<<<<

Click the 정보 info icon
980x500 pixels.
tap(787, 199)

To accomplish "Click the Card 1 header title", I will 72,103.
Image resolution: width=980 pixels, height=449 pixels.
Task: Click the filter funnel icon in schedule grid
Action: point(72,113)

>>>>

**AIM OF THE TASK**
Copy each line of the entries exactly.

**ANSWER BOX**
Click the 정보 info icon
980x500 pixels.
tap(787, 199)

To accomplish "Click the Card 1 header title", I will 72,103.
Image resolution: width=980 pixels, height=449 pixels.
Task: Click the filter funnel icon in schedule grid
Action: point(72,113)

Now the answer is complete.